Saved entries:
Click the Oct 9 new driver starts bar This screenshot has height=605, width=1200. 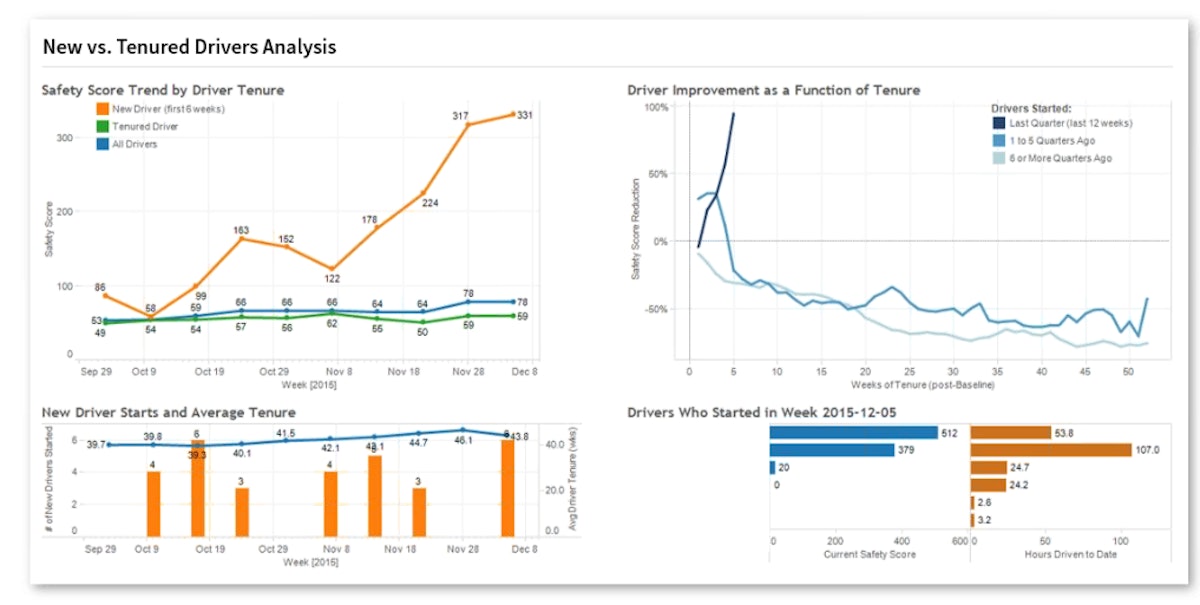[x=153, y=504]
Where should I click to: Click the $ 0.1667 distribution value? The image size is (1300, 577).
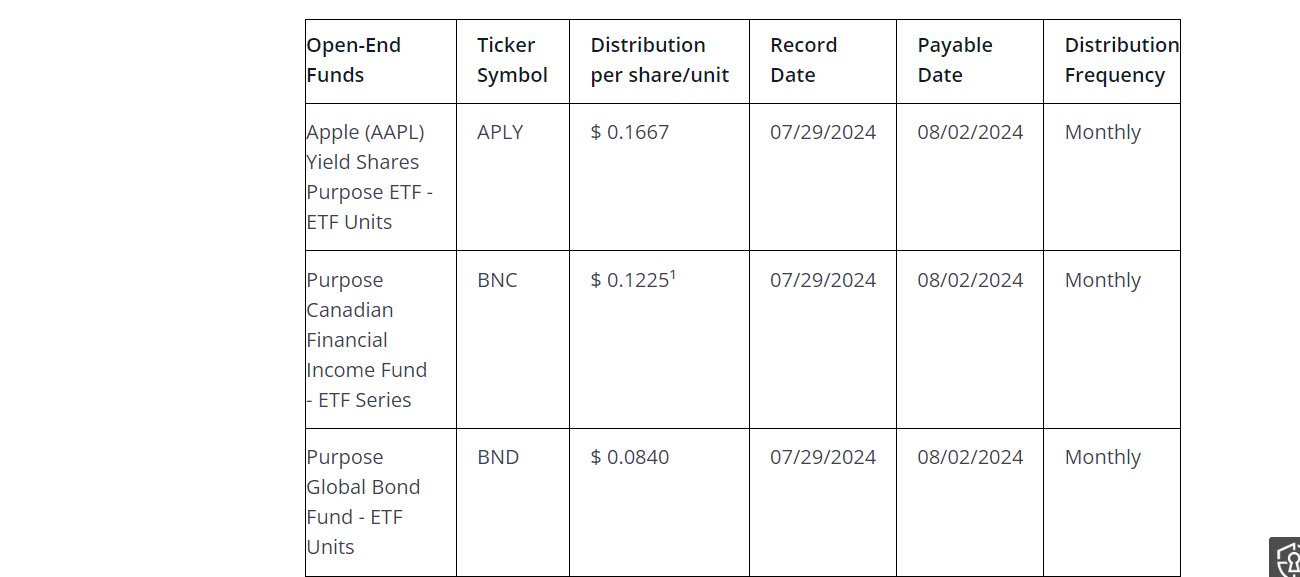[630, 132]
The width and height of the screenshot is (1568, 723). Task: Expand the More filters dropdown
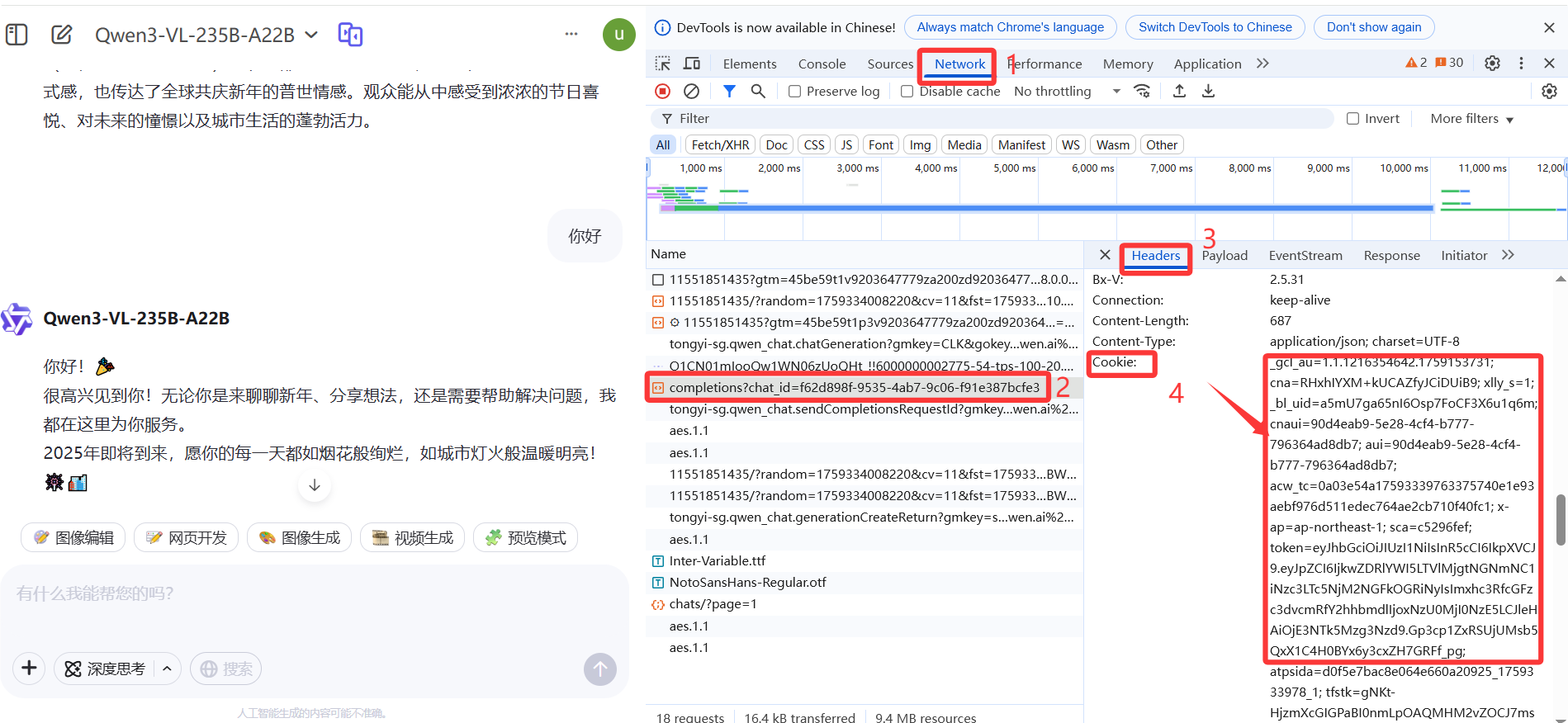coord(1471,119)
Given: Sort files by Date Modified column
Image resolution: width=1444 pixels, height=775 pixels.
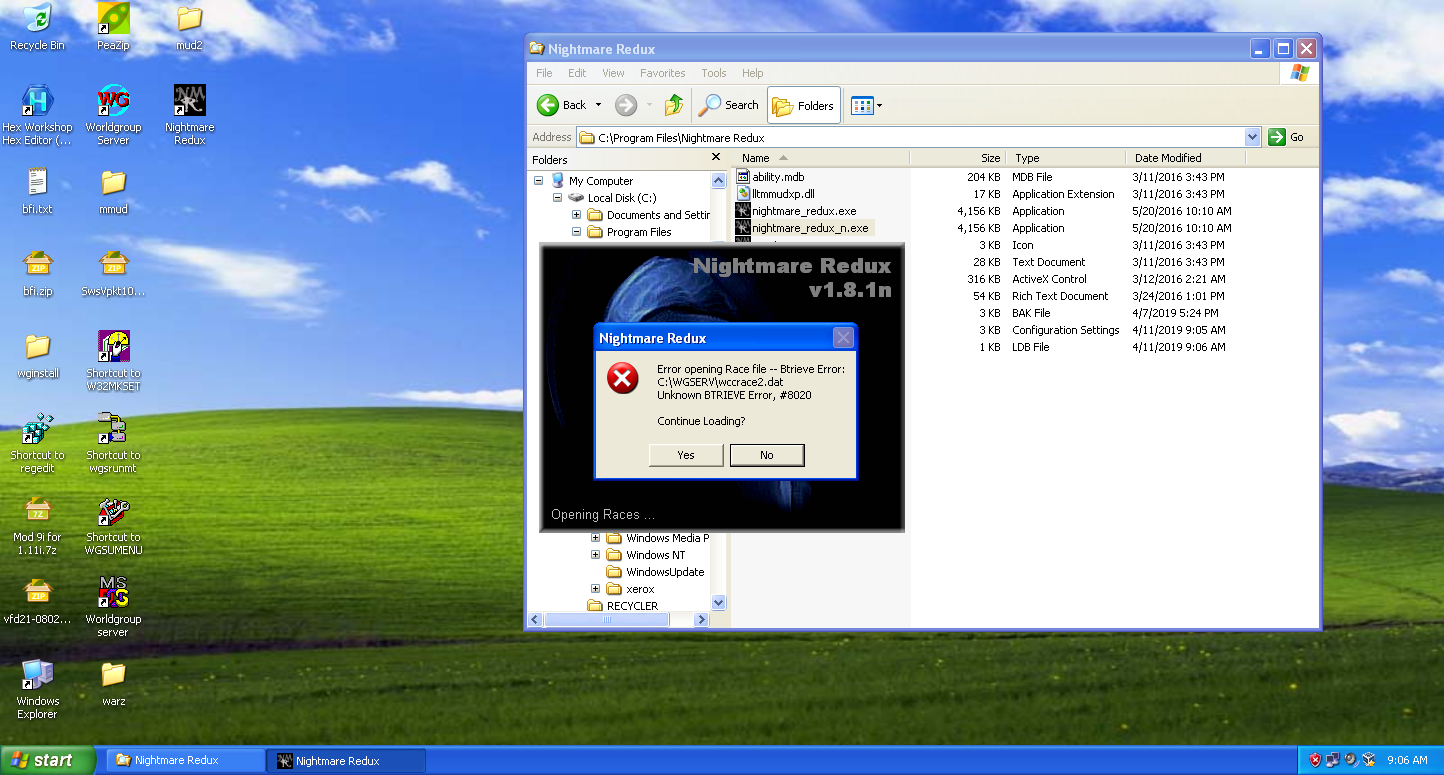Looking at the screenshot, I should (1167, 158).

WHAT IS REQUIRED:
Using the data above, copy exactly the lines from the one containing "Where should I" to the one containing "Given: Sort files by Date Modified column", inclusive. Exclude the pictures.

RESPONSE BOX:
Where should I click to: Click the $ 0.1667 distribution value? The image size is (1300, 577).
[630, 132]
The width and height of the screenshot is (1568, 723). Task: Expand the More filters dropdown
coord(1471,119)
Given: Sort files by Date Modified column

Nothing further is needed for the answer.